Material provided below:

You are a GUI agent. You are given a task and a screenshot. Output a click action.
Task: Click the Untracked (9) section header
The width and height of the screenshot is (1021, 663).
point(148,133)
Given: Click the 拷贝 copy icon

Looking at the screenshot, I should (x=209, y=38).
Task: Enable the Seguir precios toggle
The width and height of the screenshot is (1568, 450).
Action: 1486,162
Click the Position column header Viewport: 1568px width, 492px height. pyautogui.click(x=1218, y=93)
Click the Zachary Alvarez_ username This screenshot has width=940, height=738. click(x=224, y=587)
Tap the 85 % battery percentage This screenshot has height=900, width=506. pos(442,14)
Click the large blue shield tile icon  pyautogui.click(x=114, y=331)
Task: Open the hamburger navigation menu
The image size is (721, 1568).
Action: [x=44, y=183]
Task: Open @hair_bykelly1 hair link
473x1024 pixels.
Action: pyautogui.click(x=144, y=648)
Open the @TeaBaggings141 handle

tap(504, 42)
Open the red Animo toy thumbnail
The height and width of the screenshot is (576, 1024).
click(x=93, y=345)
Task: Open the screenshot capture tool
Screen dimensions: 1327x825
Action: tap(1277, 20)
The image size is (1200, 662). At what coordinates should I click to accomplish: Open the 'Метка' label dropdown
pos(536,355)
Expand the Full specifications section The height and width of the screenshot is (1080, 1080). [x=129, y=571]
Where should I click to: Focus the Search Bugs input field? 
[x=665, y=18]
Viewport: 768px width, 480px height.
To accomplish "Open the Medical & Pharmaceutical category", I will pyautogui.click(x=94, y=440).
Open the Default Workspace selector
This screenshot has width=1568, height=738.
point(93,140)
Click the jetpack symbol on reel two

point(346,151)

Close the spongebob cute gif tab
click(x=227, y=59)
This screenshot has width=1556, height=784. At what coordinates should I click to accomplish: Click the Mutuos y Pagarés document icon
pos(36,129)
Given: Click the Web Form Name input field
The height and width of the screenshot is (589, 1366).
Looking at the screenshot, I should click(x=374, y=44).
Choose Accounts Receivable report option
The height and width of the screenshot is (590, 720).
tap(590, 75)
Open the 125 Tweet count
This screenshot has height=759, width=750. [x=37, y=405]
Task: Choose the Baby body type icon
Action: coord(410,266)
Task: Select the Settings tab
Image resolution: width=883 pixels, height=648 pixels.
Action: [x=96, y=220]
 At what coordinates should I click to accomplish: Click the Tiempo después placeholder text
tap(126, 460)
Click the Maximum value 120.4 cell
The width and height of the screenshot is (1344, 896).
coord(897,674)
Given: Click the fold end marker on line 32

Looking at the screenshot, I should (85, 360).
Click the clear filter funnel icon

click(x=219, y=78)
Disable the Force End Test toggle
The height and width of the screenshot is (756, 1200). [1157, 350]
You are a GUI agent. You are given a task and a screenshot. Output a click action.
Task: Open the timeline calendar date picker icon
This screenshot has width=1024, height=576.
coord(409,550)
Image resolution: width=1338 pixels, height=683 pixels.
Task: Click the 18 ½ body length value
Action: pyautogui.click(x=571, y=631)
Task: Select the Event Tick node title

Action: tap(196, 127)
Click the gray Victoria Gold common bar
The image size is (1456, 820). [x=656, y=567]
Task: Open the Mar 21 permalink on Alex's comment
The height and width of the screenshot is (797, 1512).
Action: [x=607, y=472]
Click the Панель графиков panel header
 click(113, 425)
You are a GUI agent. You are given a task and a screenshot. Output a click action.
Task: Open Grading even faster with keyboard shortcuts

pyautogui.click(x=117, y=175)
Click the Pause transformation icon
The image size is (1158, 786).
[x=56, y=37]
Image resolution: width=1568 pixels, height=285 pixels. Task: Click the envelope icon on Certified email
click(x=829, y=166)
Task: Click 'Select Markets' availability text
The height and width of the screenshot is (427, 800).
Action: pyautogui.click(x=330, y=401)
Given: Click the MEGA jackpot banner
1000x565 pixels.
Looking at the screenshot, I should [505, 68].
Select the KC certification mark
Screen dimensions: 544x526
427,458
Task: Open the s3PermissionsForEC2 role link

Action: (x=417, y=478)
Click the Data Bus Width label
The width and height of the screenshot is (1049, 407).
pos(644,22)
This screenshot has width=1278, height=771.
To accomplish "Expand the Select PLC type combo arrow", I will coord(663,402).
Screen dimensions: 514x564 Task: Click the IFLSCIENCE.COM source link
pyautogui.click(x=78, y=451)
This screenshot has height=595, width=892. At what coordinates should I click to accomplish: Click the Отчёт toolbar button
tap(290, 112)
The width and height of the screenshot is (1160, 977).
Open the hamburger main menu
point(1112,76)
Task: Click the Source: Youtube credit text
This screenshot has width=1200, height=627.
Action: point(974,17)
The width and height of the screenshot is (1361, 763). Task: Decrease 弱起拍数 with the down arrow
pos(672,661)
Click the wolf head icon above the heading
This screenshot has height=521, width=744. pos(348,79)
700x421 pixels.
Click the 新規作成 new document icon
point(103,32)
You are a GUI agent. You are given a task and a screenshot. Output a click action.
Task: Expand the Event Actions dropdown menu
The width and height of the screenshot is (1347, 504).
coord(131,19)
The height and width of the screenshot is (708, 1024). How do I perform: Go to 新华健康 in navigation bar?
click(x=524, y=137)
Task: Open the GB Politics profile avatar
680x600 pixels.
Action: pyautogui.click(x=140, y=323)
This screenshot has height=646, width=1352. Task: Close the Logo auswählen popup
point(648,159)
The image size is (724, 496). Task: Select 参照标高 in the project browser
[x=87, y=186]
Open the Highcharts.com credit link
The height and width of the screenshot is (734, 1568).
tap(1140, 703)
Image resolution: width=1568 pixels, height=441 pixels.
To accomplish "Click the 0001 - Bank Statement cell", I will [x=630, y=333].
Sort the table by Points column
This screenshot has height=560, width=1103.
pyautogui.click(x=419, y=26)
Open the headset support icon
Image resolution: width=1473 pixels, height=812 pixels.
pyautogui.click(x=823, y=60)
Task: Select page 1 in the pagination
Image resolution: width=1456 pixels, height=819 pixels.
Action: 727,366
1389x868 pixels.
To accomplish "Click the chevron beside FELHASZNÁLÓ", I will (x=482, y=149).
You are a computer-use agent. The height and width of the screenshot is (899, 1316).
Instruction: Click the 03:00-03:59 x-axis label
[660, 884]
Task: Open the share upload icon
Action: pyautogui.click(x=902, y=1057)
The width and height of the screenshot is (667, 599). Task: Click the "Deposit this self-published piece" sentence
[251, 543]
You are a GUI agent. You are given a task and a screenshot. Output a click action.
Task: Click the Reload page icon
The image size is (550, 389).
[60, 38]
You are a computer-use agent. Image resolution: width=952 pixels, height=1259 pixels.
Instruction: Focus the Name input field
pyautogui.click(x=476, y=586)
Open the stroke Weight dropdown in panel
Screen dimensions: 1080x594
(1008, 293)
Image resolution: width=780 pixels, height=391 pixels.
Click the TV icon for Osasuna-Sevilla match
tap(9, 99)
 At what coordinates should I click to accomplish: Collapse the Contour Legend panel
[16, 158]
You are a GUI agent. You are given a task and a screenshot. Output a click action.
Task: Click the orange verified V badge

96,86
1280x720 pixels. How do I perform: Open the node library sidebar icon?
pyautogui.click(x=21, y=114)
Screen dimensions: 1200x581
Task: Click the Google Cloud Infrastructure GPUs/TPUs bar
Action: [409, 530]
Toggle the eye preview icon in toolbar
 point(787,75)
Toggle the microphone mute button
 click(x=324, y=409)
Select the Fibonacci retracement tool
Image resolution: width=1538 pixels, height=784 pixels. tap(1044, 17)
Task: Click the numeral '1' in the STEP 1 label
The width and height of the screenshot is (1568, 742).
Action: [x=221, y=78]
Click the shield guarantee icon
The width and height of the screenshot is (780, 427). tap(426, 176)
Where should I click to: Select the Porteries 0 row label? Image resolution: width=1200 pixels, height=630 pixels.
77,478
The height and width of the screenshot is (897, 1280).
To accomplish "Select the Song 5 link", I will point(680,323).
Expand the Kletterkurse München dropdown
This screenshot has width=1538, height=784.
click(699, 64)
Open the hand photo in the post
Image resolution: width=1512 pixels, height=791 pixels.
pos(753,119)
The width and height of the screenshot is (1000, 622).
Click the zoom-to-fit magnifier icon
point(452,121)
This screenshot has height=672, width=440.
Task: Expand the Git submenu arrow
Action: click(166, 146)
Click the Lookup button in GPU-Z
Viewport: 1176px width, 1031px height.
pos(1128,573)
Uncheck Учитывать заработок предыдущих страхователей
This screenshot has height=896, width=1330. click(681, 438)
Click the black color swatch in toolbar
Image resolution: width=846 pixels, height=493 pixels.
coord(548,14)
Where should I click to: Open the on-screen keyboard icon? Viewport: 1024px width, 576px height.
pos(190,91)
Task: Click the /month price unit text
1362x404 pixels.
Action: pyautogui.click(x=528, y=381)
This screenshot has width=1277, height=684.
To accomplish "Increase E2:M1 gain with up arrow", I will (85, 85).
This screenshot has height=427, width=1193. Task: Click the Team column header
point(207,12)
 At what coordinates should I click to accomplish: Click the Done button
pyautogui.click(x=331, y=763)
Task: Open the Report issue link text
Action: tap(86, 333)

End of Material provided.

Look above for the line holding "Screen dimensions: 514x564". Print it and every line after it, exactly, through the line holding "Task: Click the Source: Youtube credit text".

Screen dimensions: 514x564 Task: Click the IFLSCIENCE.COM source link
pyautogui.click(x=78, y=451)
This screenshot has height=595, width=892. At what coordinates should I click to accomplish: Click the Отчёт toolbar button
tap(290, 112)
The width and height of the screenshot is (1160, 977).
Open the hamburger main menu
point(1112,76)
Task: Click the Source: Youtube credit text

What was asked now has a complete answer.